The economic strategies of the new Prime Minister of Japan, Shinzo Abe, do not appear to be that effective, as the three month performance through June for Japan was far below expectations.
In the April-June quarter, gross domestic product in Japan only grew by a disappointing 2.6 percent. Many market experts predicted that it would at least grow by more than 3 percent.
Shinzo Abe stated that the extent of GDP growth is one of the key factors in deciding whether to raise consumption tax (sales tax) in April.
Economy Minister, Akira Amari, said: “My views is that (GDP), which is one of the factors by which we plan to make the judgment, continues to produce good numbers.”
Amari added that the GDP figures were “solid” and that the government is still likely to raise the sales tax.

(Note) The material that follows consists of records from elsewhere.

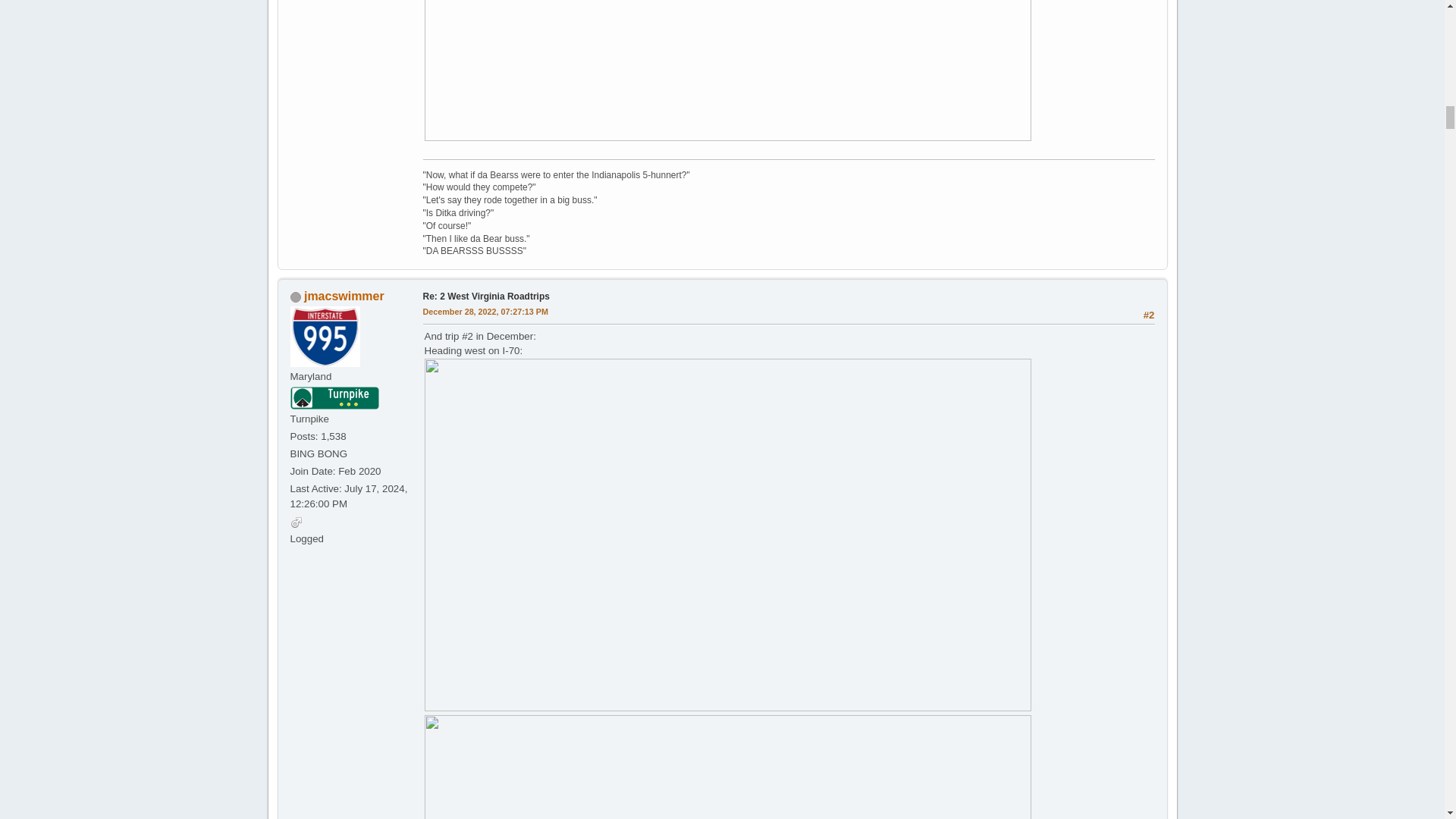
Offline (294, 296)
Re: 2 West Virginia Roadtrips (486, 296)
December 28, 2022, 07:27:13 PM (485, 312)
Male (295, 521)
jmacswimmer (344, 295)
View the profile of jmacswimmer (344, 295)
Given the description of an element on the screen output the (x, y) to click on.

However, business investment has been poor and there need to be policy changes to improve it.
Mr. Amari commented:
“Personally, I’m hoping that we will take whatever it takes–including tax, budget and monetary policies–to ensure solid development in capital investment. It will be a key task for us to work on measures to strongly bolster capital expenditures in the parliamentary session this autumn.”
Since the beginning of 2013, the Nikkei Stock Average increased by 30% and the Yen weakened by 12 percent against the dollar, showing some positive improvements in the economy.
Lack of investment in Japan
In fact, the weak yen has resulted in company profits almost doubling in the second quarter, according to recent reporting by SMBC Nikko Securities. Despite the increase in revenue there has been a lack of investment, with capital expenditures dropping 0.1 percent.
This disappointing second quarter economic growth in Japan may not be too much to worry about though. Taro Saito, a senior economist at the NLI Research Institute said that the low GDP figure shouldn’t be a cause for alarm.
“Looking overall, it’s clear that the economy is in recovery. There is no reason why this figure should be a reason to postpone the sales-tax hike.”
Even though residential spending was lower than he had expected, this could change when more data is available.
In fact, some economists believe that the low GDP figure could be a result of the way that the data are gathered. Residential investment was only based on progress in construction, according to a government official briefing.
The Japanese Ministry of Finance will be releasing a survey this September which could provide a better and more accurate description of Japan’s economy.
Last week, the International Monetary Fund (IMF) said that Japan urgently needs to reduce its debt mountain.